*** Opening Available data ***

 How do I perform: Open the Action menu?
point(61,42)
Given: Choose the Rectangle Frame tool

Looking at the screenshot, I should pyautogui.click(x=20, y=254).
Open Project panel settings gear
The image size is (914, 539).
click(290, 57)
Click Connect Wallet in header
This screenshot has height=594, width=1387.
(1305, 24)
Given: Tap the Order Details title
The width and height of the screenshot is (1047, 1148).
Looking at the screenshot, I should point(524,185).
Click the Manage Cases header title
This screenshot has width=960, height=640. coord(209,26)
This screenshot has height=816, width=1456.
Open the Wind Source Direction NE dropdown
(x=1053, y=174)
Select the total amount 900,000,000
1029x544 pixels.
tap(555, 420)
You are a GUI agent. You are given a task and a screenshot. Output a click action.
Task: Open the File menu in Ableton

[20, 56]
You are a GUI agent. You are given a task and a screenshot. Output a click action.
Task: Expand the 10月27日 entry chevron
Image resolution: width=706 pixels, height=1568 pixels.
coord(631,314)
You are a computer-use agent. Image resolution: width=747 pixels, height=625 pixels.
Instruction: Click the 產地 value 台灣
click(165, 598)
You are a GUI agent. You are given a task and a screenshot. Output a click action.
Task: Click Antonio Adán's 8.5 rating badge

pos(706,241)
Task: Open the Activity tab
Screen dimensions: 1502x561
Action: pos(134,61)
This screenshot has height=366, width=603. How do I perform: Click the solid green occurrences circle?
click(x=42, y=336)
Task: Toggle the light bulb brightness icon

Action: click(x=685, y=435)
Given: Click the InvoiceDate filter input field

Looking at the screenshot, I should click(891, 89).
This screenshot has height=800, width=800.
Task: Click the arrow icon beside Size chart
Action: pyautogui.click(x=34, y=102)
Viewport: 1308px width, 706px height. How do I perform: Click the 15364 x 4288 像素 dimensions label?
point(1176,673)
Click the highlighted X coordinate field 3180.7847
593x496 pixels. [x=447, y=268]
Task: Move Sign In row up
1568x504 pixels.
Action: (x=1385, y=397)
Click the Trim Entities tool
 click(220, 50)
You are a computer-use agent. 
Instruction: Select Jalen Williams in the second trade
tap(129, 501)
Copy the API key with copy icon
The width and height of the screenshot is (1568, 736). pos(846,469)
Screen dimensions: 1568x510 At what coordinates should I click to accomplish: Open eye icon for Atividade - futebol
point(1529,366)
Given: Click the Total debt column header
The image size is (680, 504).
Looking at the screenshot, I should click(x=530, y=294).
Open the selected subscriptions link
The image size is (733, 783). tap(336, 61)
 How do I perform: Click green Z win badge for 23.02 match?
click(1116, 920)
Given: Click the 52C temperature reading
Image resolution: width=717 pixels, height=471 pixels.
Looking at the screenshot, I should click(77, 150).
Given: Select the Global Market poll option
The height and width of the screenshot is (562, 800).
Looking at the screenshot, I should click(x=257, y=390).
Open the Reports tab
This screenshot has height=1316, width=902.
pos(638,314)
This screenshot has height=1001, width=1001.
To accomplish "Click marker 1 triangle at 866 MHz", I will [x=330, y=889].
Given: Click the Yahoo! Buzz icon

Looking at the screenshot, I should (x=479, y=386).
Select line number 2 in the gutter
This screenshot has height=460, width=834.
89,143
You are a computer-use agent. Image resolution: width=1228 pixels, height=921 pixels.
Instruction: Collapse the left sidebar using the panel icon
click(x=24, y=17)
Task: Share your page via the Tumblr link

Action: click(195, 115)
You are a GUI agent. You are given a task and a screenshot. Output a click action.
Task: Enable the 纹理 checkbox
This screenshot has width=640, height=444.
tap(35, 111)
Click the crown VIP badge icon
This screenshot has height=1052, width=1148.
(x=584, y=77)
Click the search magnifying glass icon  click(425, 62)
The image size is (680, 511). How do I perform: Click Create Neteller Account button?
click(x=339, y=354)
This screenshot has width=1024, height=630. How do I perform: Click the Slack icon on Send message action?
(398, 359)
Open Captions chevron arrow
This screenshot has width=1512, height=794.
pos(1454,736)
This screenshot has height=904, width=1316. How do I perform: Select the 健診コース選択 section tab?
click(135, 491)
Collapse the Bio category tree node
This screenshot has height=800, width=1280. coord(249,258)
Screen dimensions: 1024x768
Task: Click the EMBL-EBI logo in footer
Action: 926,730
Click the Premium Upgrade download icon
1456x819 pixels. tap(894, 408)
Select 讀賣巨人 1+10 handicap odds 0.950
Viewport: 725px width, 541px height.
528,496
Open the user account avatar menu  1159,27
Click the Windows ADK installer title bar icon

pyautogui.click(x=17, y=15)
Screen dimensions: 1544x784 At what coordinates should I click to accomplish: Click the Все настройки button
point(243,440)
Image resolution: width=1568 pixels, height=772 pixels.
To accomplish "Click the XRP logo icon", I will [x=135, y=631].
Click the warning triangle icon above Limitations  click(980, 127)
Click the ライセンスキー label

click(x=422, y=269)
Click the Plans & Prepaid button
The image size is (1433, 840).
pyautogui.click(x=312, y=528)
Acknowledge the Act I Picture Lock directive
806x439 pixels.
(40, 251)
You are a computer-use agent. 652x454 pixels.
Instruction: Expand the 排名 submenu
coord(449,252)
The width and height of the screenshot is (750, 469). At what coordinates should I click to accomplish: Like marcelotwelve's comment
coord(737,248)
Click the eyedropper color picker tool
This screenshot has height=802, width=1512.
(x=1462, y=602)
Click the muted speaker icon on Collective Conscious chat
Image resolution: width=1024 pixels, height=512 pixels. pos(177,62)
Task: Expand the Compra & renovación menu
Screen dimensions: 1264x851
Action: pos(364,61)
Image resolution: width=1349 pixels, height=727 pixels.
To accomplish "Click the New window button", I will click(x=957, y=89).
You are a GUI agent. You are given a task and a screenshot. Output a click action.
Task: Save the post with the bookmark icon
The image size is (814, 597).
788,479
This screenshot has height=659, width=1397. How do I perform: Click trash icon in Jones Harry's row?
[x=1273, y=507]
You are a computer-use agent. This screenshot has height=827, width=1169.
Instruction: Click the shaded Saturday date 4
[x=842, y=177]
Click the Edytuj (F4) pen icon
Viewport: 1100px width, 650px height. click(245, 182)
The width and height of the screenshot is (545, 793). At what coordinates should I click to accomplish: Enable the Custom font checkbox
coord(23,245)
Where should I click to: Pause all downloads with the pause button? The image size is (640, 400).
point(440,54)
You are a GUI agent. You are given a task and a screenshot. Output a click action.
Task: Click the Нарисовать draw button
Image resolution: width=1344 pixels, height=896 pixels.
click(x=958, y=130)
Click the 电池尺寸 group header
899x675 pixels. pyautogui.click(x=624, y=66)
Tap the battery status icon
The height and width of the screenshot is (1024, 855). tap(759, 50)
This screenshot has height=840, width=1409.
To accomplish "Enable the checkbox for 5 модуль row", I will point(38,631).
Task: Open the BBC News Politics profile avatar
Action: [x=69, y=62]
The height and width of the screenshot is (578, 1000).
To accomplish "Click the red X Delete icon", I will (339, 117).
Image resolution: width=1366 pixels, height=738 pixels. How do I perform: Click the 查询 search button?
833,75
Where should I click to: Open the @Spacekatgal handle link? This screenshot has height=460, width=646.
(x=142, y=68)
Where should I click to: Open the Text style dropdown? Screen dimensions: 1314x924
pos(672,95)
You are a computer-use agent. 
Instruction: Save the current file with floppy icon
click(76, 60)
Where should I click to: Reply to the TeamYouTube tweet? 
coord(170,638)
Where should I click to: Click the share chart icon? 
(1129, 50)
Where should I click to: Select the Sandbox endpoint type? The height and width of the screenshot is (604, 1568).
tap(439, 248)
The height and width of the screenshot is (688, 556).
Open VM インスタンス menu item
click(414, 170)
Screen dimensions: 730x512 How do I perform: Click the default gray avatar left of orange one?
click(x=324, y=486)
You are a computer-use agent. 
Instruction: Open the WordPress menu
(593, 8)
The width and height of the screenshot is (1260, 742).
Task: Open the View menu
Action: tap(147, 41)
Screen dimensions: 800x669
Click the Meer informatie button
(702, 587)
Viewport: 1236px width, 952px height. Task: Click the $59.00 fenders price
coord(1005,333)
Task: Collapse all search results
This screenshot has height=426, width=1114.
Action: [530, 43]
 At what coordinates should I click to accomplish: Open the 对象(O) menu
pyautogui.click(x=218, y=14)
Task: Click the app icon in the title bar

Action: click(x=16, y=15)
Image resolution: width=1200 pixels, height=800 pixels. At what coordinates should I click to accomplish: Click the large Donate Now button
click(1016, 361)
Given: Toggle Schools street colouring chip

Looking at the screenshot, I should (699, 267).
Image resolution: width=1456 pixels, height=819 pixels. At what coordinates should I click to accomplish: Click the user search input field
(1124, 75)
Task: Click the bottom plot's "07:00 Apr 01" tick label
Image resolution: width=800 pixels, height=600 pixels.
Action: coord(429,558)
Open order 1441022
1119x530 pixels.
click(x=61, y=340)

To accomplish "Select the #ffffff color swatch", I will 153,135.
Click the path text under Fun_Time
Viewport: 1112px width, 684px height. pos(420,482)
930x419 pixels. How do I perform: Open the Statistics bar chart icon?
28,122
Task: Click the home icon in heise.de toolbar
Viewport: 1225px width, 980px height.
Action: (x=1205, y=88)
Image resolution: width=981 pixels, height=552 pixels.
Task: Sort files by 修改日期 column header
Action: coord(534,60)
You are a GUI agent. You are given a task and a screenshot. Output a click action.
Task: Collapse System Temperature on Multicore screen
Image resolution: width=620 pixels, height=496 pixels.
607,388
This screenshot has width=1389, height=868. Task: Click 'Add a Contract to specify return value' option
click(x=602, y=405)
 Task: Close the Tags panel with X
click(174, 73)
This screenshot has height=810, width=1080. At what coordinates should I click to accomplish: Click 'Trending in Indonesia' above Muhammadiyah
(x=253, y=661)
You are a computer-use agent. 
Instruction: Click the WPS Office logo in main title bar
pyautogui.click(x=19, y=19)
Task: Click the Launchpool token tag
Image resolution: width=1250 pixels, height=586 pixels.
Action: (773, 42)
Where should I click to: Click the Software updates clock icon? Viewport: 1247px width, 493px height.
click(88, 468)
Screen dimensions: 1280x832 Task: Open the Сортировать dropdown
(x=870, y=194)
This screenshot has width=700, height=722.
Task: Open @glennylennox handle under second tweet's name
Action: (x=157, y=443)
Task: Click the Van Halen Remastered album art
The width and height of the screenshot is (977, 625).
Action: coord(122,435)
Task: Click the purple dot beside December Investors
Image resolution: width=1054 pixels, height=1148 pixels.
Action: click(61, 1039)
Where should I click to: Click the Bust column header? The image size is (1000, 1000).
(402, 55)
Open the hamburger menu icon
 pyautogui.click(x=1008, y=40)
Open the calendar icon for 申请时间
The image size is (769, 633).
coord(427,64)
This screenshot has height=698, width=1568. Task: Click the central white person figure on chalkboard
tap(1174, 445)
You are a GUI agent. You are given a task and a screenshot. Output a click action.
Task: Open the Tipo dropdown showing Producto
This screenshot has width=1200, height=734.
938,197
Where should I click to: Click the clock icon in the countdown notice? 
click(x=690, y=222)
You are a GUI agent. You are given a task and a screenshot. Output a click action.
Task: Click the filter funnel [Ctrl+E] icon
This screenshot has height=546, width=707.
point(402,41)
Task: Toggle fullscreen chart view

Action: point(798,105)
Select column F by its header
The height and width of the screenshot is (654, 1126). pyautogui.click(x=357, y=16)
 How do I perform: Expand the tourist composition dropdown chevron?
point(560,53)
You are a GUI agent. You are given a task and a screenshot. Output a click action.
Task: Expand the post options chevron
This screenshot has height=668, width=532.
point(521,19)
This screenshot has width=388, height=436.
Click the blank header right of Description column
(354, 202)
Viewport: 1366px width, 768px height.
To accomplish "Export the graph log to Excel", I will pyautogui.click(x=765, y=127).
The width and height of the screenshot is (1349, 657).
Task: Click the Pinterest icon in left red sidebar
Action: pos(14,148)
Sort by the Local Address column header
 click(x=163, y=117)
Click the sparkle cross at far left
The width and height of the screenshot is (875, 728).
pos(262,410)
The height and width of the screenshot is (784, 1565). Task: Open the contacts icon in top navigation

*** Closing Available data ***

Instructions to follow |
When you reach the line containing "Screen dimensions: 800x669" in the data above, start copying exactly, and stop after the line containing "Task: Click the bottom".

Expected answer |
Screen dimensions: 800x669
Click the Meer informatie button
(702, 587)
Viewport: 1236px width, 952px height. Task: Click the $59.00 fenders price
coord(1005,333)
Task: Collapse all search results
This screenshot has height=426, width=1114.
Action: [530, 43]
 At what coordinates should I click to accomplish: Open the 对象(O) menu
pyautogui.click(x=218, y=14)
Task: Click the app icon in the title bar

Action: click(x=16, y=15)
Image resolution: width=1200 pixels, height=800 pixels. At what coordinates should I click to accomplish: Click the large Donate Now button
click(1016, 361)
Given: Toggle Schools street colouring chip

Looking at the screenshot, I should (699, 267).
Image resolution: width=1456 pixels, height=819 pixels. At what coordinates should I click to accomplish: Click the user search input field
(1124, 75)
Task: Click the bottom plot's "07:00 Apr 01" tick label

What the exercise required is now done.